For the passengers on flight 1549, Sullenberger's skill and expertise were apparent. iReport.com: Did you see the crash-landing? Send images

"I've flown in a lot of planes and that was a phenomenal landing," said passenger Fred Berretta said.

Berretta was sitting in seat 16A right over one of the engines when it failed and the pilot turned the plane to align it with the Hudson River. He described silence in the plane as the passengers waited to hear from the crew.

A few moments later, the direction to brace for landing came.
"It was an amazing piece of airmanship," said Peter Goelz, a former NTSB managing director.
 
This is the third time since 1989 a US Airways flight departing from LaGuardia has ended up in an area river.
 
good thing no one was hurt...
 




It was so cold that day. I can't believe nobody got hypothermia from the water.
 
It was so cold that day. I can't believe nobody got hypothermia from the water.

i believe some old people did go to the hospital for that...?
 
I should have said I can't believe nobody died from hypothermia.
 
I have a friend who saw the plane glide just over the George Washington Bridge. It'd have been a lot more problematic had it collided.

How can people now argue against the extermination of all birds?
 
I don't see how annihilating Penguins would help save airplanes.


There are safety measures in place that should make collisions with birds of less than 4 lbs harmless. Small songbirds need not be killed (well, until the collision), only larger ones like Geese, Swans, and Bald Eagles.
 
I don't see how annihilating Penguins would help save airplanes.
Means that they won't be in a position to shoot airliners down with their ion cannons, duh. :rolleyes:
 
Large birds seem to like airports because of the broad fields that surround them. Particularly in built up areas with few open places. There are many efforts to keep them away, but they tend to not work all that well :p
 
They should invent one of those noise emitting things to scare birds away from planes. Like the ones they use to stop teenagers from congregating in public and being a threat to society.
 
They should invent one of those noise emitting things to scare birds away from planes. Like the ones they use to stop teenagers from congregating in public and being a threat to society.

The plane is noisy enough as it is. The problem, from my understanding is that planes are simply way too fast for the bird to realize what's going on. When the bird wants to turn its head towards the noise, it's already dead.

Great job on the pilot's part. :thumbsup:
 
They should invent one of those noise emitting things to scare birds away from planes.
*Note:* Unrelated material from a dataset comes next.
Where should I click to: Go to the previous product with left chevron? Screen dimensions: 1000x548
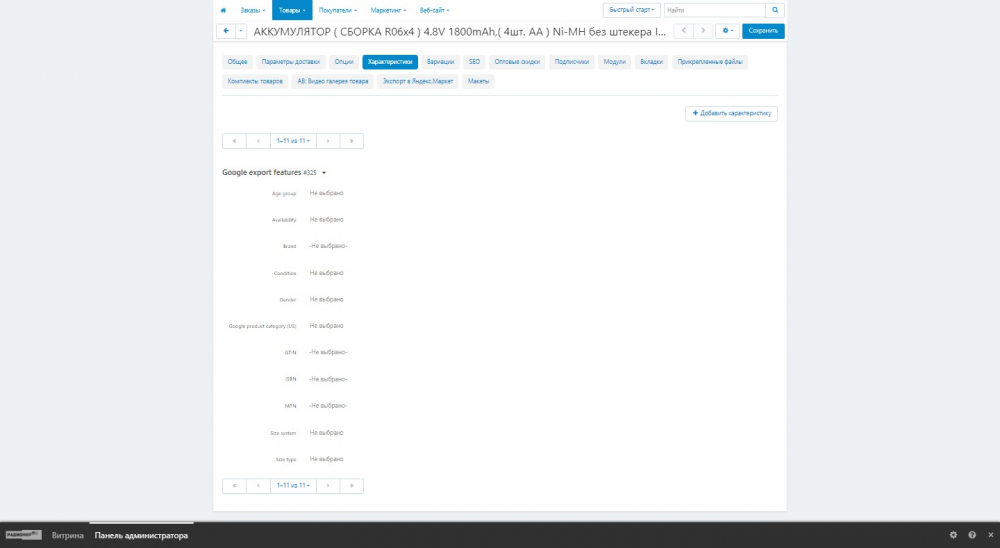(x=685, y=31)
Like the ones they use to stop teenagers from congregating in public and being a threat to society.

it's been tried. The birds get used to it. :crazyeye: They use random patterns of noise. The birds learn to turn it out, because it doesn't harm them. They have men walk around with shotguns loaded with blanks, anywhere the men are not, the birds come back. They have dogs chase the birds off, same result.
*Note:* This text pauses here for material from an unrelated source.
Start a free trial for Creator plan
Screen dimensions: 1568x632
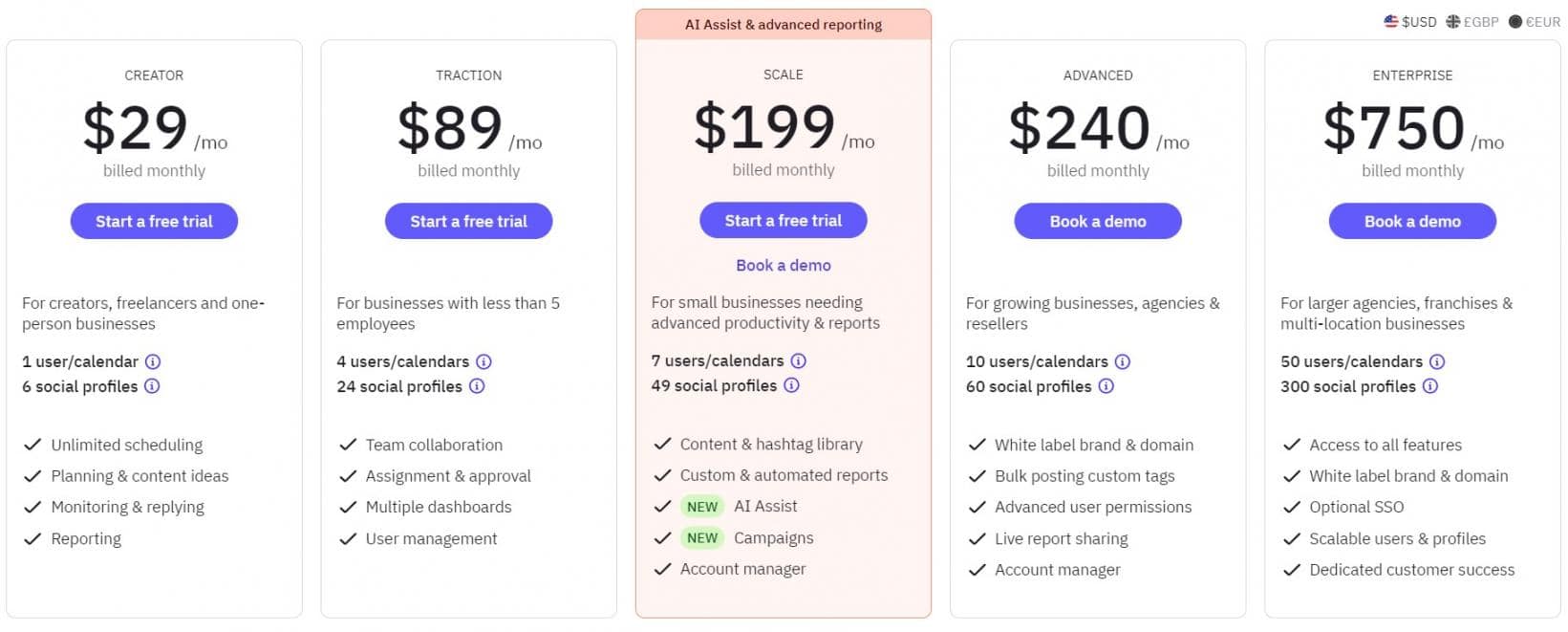[x=154, y=221]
This is an ongoing problem that effects any place that has large migratory birds and airports. No one has a solution for it yet. And they do try, because loosing an aircraft is a very expensive proposition. And some people do get killed. Had that pilot not had a river in just the right place, everyone on the plane could have died. Had New York not had a lot of river traffic in that area, at least some of those people could have drowned or suffered critical hypothermia before being pulled out.

It was a very near and lucky thing, as well as demonstrating a lot of skill.

The jet engine manufacturers use cannons to fire frozen turkeys at those engines to simulate bird strikes and try to toughen the engine up to survive that sort of thing. But as you can see, their results are not foolproof.
 
Is anyone else a little irritated by the use of the word "miracle"? Shouldn't the credit be going to the incredibly skilled pilot rather than Jesus?